The historian who decides to write a history of Venice faces a number of daunting choices. Does she or he write what is essentially an urban history, focusing on the physical development of the city and the makeup of its inhabitants or instead write a history of the Venetian Republic, which encompassed not only the city itself and its lagoon but also an extensive overseas empire and a large territorial state on the Italian mainland? Assuming the latter approach, what does he or she do with the period from the fall of the Republic in 1797 to the present? Finally, what themes deserve emphasis?

When Frederic C. Lane published his monumental history of Venice forty years ago—Venice: A Maritime Republic (Baltimore, 1973)—he opted to write what was essentially a history of the Republic, with only a few pages dedicated to the post-1797 period.
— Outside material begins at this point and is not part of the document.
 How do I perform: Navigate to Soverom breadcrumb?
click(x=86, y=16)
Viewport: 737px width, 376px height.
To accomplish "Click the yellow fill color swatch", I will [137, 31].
What made Lane’s work so powerful and useful even today was the meaning that he imposed on his material. For Lane, the significance of Venice lay in its commercial and naval prowess and its tradition of republican government. When it came out in 1973, the great revolution in social and cultural history was just beginning: Pullan’s study of welfare and Venetian confraternities had appeared only two years before, and Chojnacki would not publish his first article on patrician women until 1974.1 Brown’s study of confraternities and Venetian narrative painting would not be published until 1988.2 Since that time, a veritable flood of research has been carried out and published on nearly all aspects of Venetian social and cultural life.

The great merit of Ferraro’s history of Venice is her synthesis and [End Page 261] incorporation of much of that material into what is essentially a history of the Republic. She devotes only one short chapter to the period post-1797. Furthermore, to her great credit, Ferraro, like Lane, seeks to impose some meaning on the material. She weaves four themes or subjects throughout her account: the creation of Venetian identities, material culture and multiculturalism, society and social hierarchies, and gender. Ferraro, who has published extensively on family and gender in early modern Venice, does a particularly good job of tracing the role of family life in the evolution of the Venetian ruling class and of bringing Venetian women forthrightly into the narrative, especially in the early modern period. Likewise, she pays serious attention to music and its role in Venetian society and culture. But her account of the Middle Ages, especially of Venice’s urban development, is something of a muddle, and her attempts to argue for a cosmopolitan and multicultural Venice seem, at times, forced. Her account of politics and economics makes few advances over what Lane told us; it is unfortunate that she did not choose to show how the themes that she emphasizes (and well understands) played out in the political sphere. For example, how did the inevitable tension between provincialism and cosmopolitism shape debates about citizenship and guild membership?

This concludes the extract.